Une information partie d’une université sur les effets supposés d’un composant de la pizza, l’huile d’origan ou l’un des composés, sur norovirus et l’on arrive à manger de la pizza dans les navires de croisière pour prévenir les gastros à norovirus, étonnant, non !

Screen-Shot-2014-03-19-at-3.46.29-PM-300x287Mes réflexions sur la pizza n'ont pas changé, même quand c’est est mauvais, c’est plutôt bon. Mais peu importe de savoir si c’est bon, ce n'est pas protecteur contre les maladies infectieuses d'origine alimentaire. Il y a quelques semaines, le service de presse de l'Université de l'Arizona a suggéré dans un communiqué que des chercheurs avaient trouvé un ingrédient magique dans la pizza qui arrête la norovirus. Après avoir lu l'article, j'ai compris que l'exposition d’un virus, qui semble agir comme un norovirus humain, au carvacrol (un composant de l'huile d'origan) pendant 15 minutes à une très forte concentration ; le résultat est une réduction de 1 log après 15 minutes. Pas tout à fait aussi prometteur que le titre. Voir Est-ce qu’une substance présente dans la pizza pourrait prévenir les gastro-entérites à norovirus ?

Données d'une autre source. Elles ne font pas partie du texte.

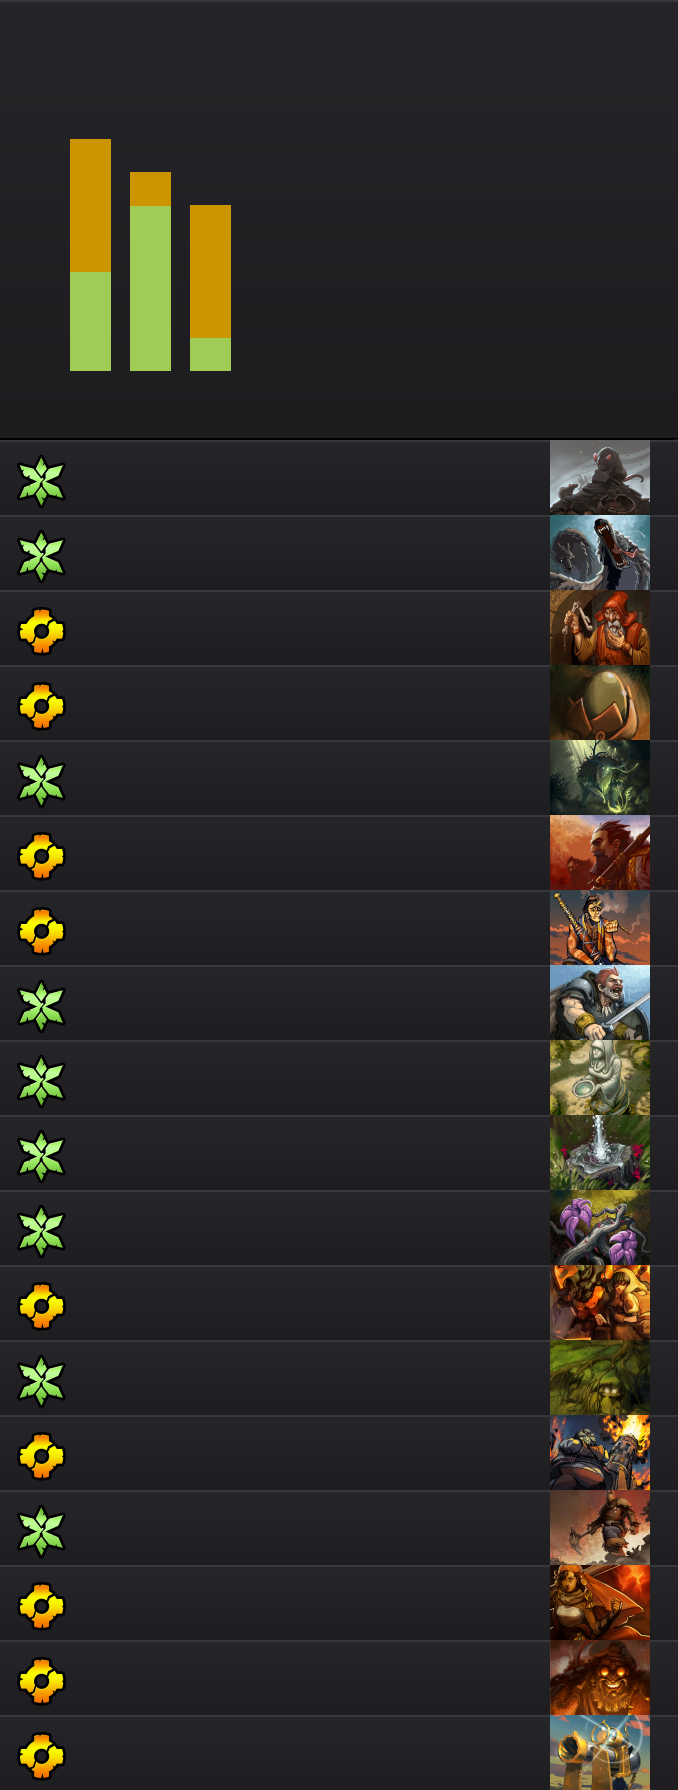678x1790 pixels.
Task: Select the sword-wielding barbarian card thumbnail
Action: point(600,1003)
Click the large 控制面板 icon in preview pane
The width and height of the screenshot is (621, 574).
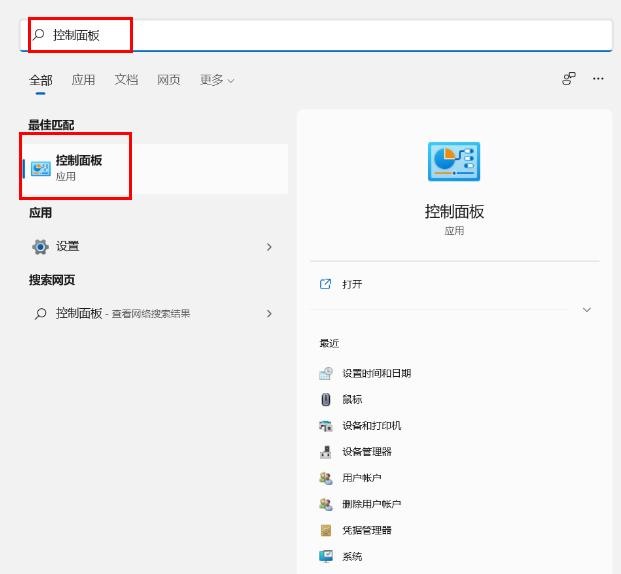[x=454, y=162]
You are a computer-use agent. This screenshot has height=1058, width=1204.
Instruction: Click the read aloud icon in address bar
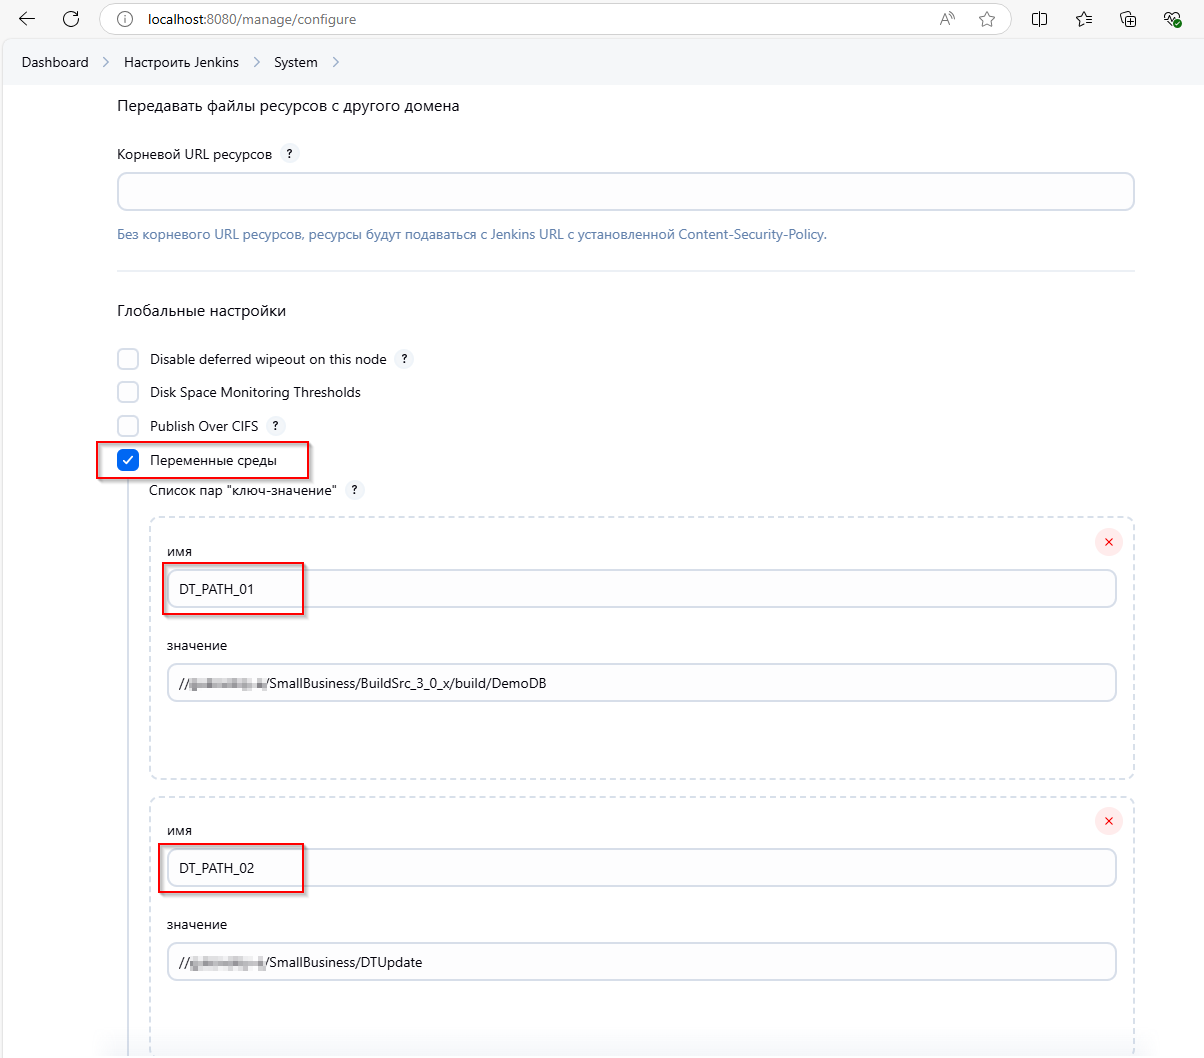[x=947, y=19]
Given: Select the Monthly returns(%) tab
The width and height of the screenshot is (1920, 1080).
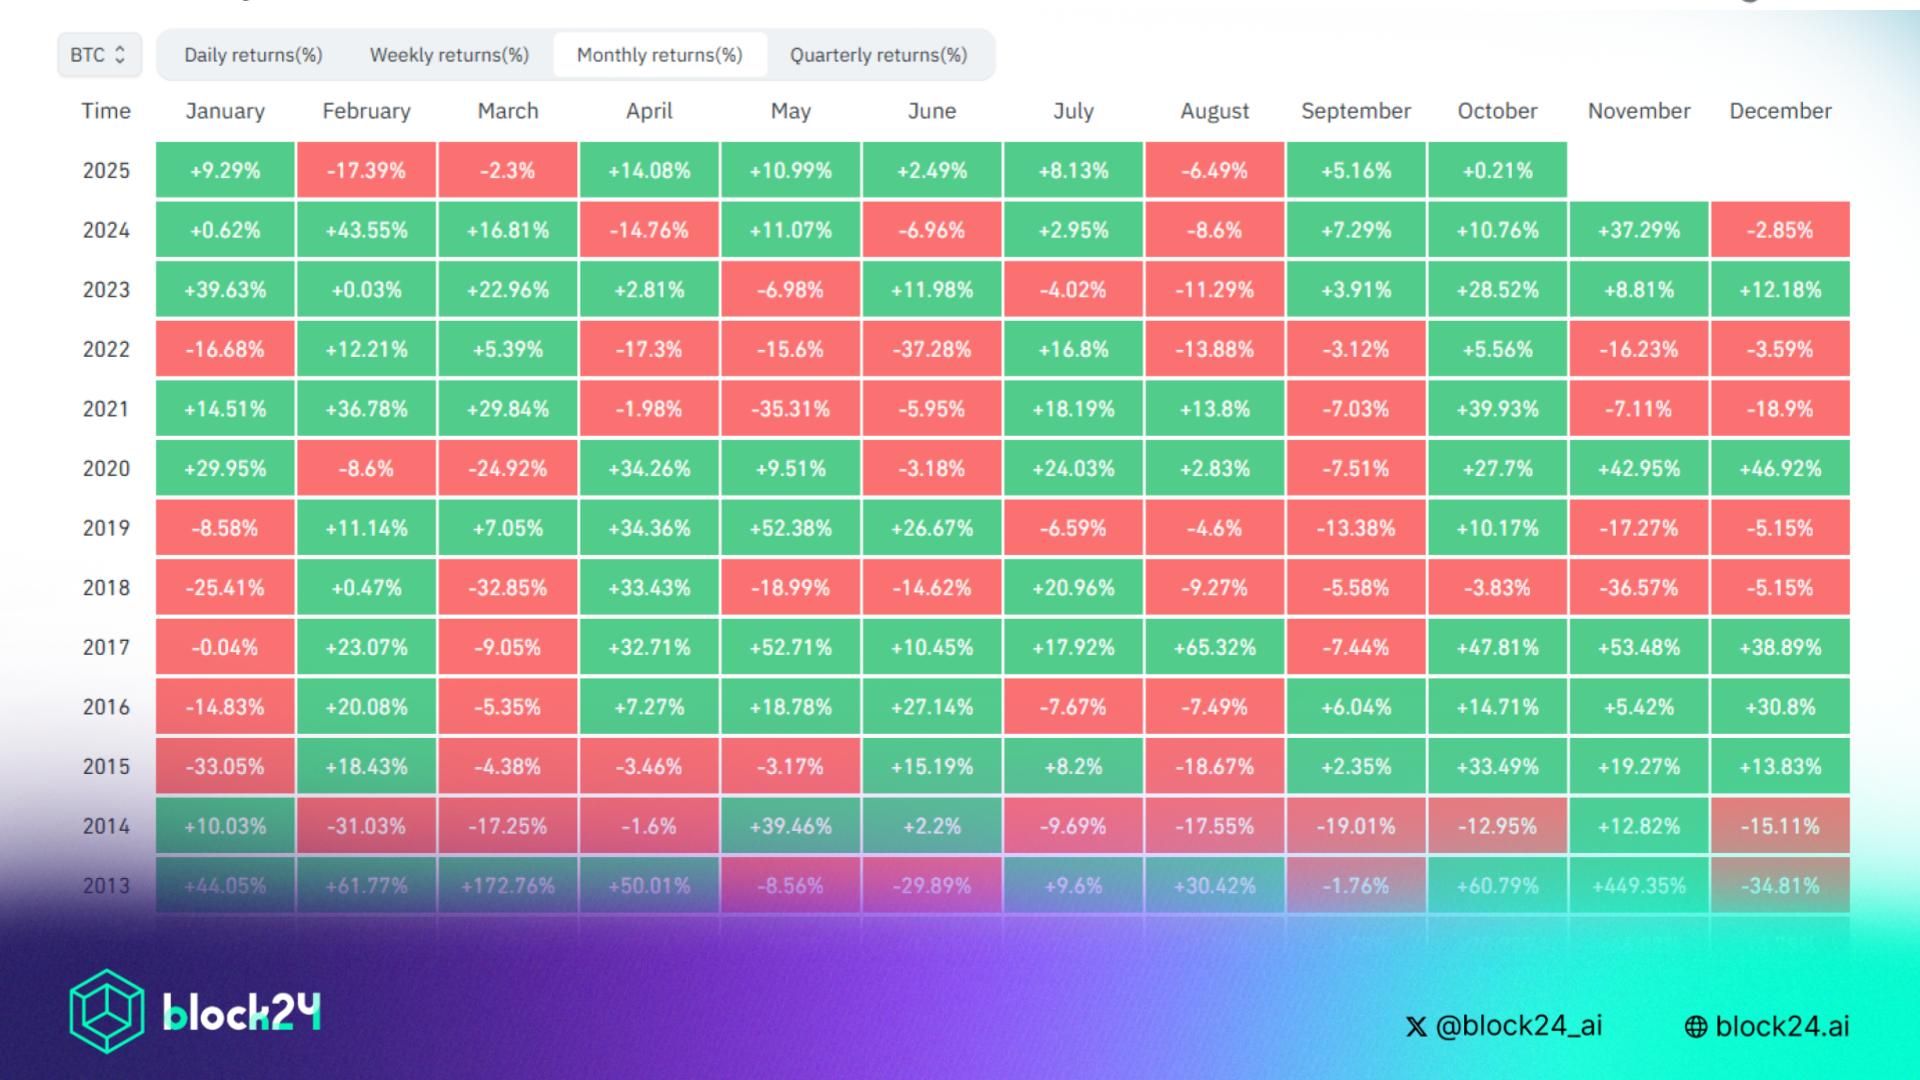Looking at the screenshot, I should click(x=659, y=55).

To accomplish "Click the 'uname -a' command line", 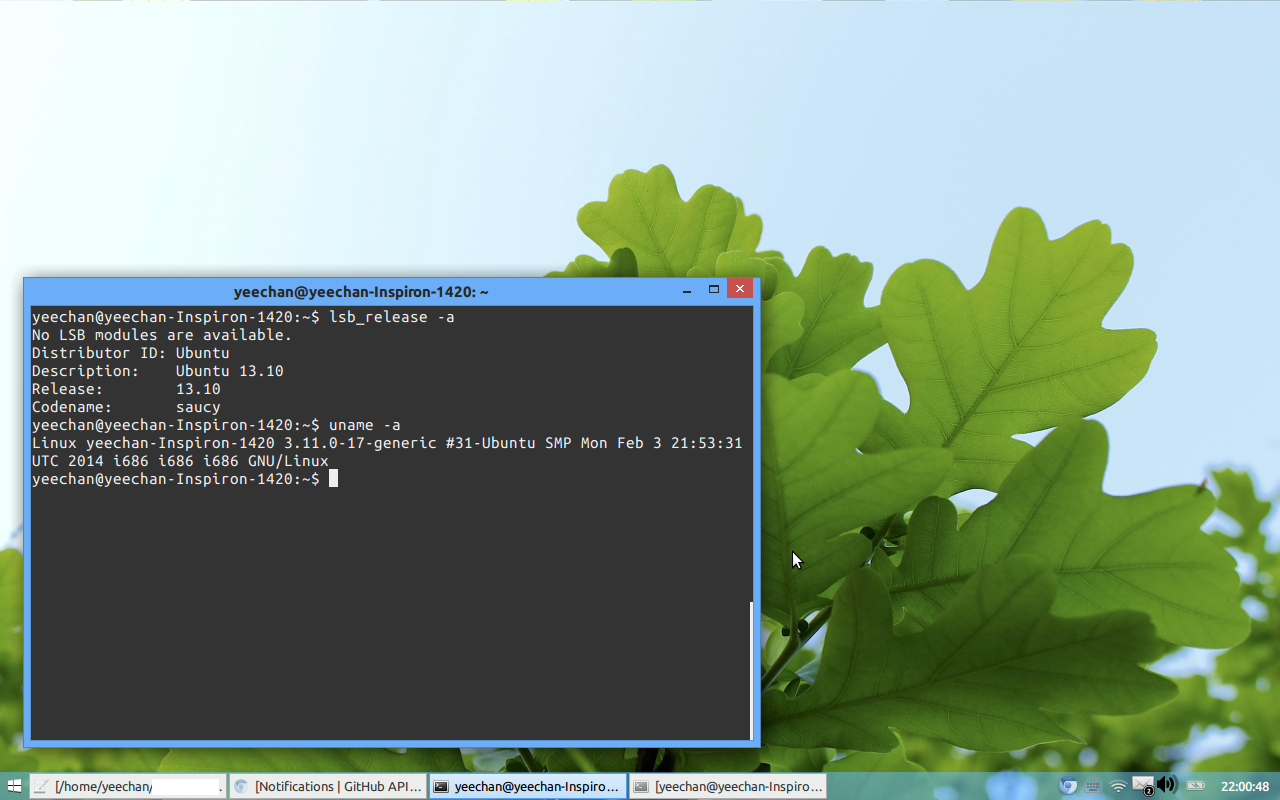I will (364, 425).
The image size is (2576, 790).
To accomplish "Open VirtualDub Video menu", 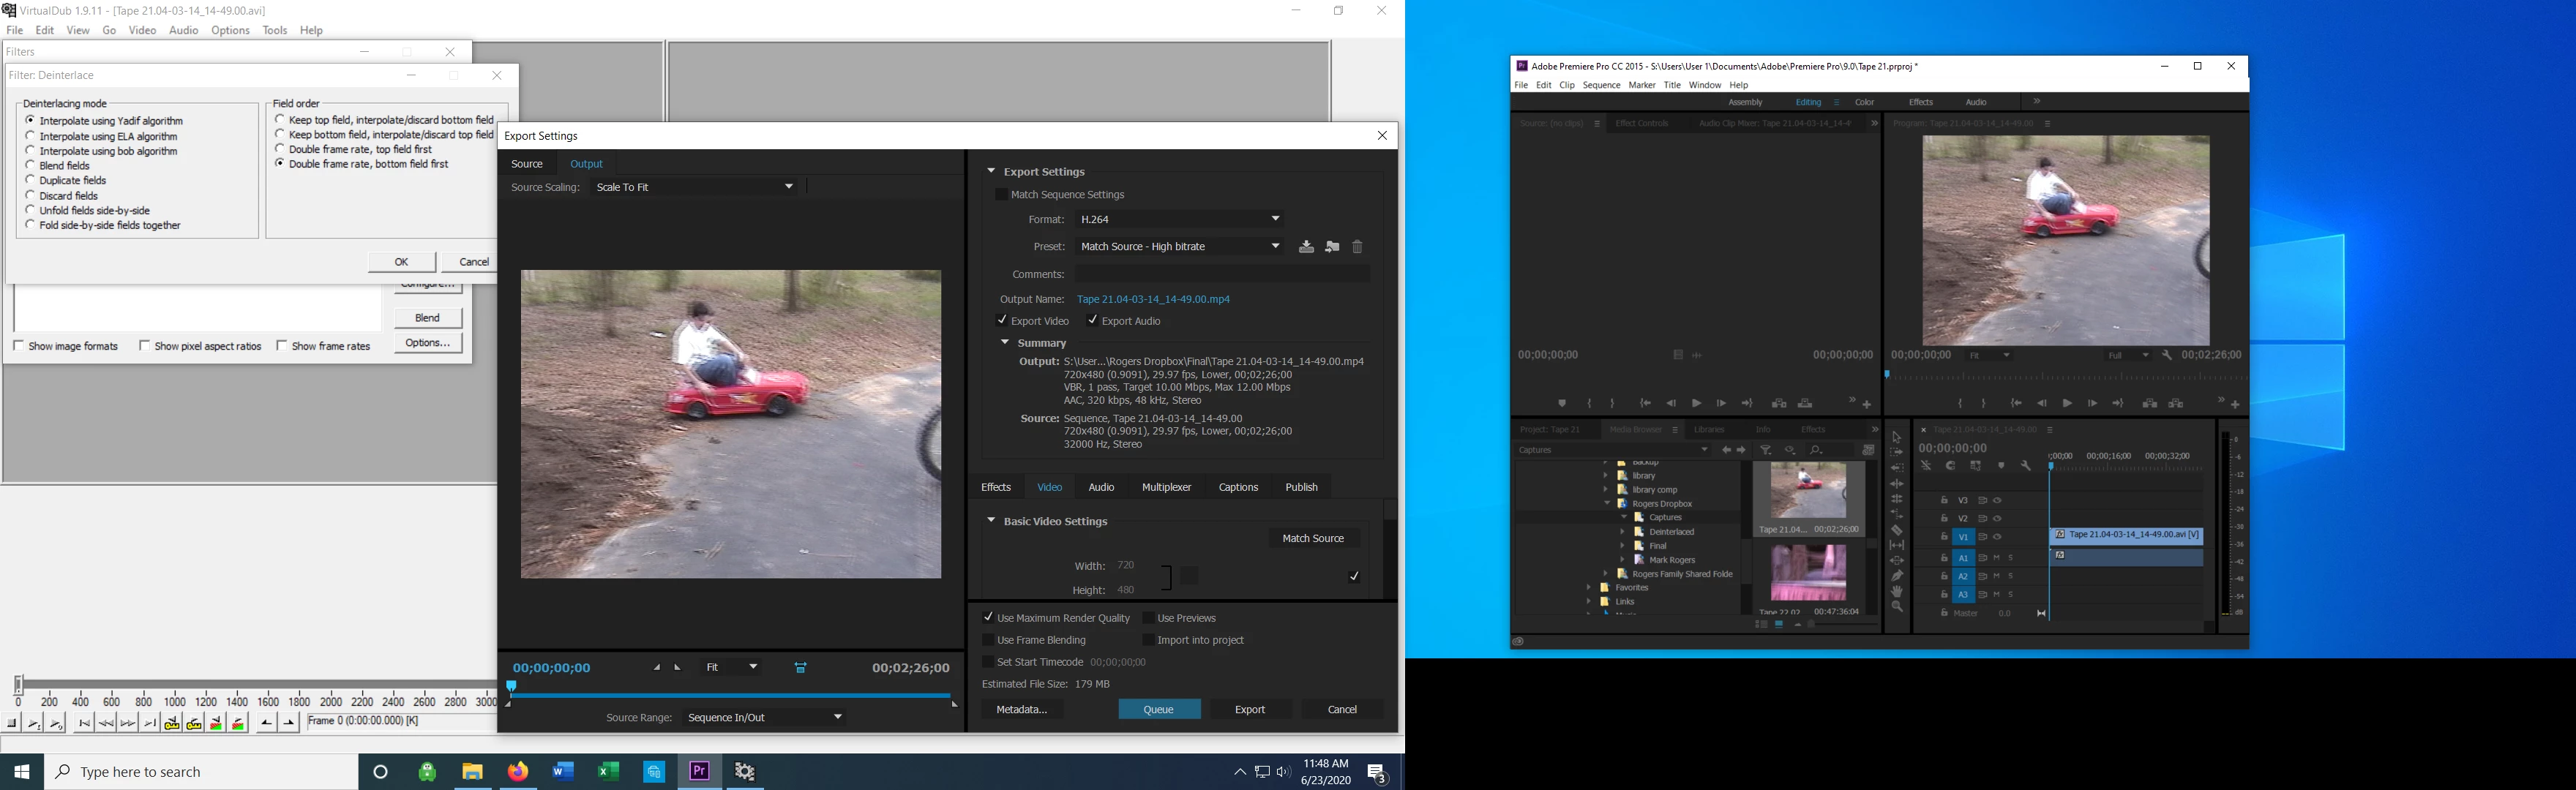I will pos(142,31).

Mais les bons titres et un manque de regard critique sur cet article engendrent ce genre de choses, et c’est ce qui a été mis en ligne sur un site appelé Natural Society. Selon Elizabeth Renter, servir plus de pizzas sur les navires de croisières serait une bonne décision de management des risques.

Récemment, des centaines de personnes à bord d'une croisière de la Royal Caribbean sont tombées malades avec comme symptômes désagréables, nausée, diarrhée, fièvre et crampes d’estomac. Norovirus s'était emparé du navire et a laissé de nombreux vacanciers cloitrés dans leurs chambres, incapables de manger et encore moins profiter de leur voyage. Ce qu'ils ne savaient pas, c'est que leur état aurait pu être aidé par quelque chose d'aussi simple que l'huile d'origan.

Contrairement aux antibiotiques, les chercheurs disent que norovirus ne développerait probablement pas de résistance au carvacrol parce qu'il attaque seulement les couches les plus externes du virus. Mais on ne sait pas quel « autre » antimicrobien serait utilisé pour attaquer les norovirus internes une fois que l'huile d'origan ait rendu l’enveloppe protectrice vulnérable.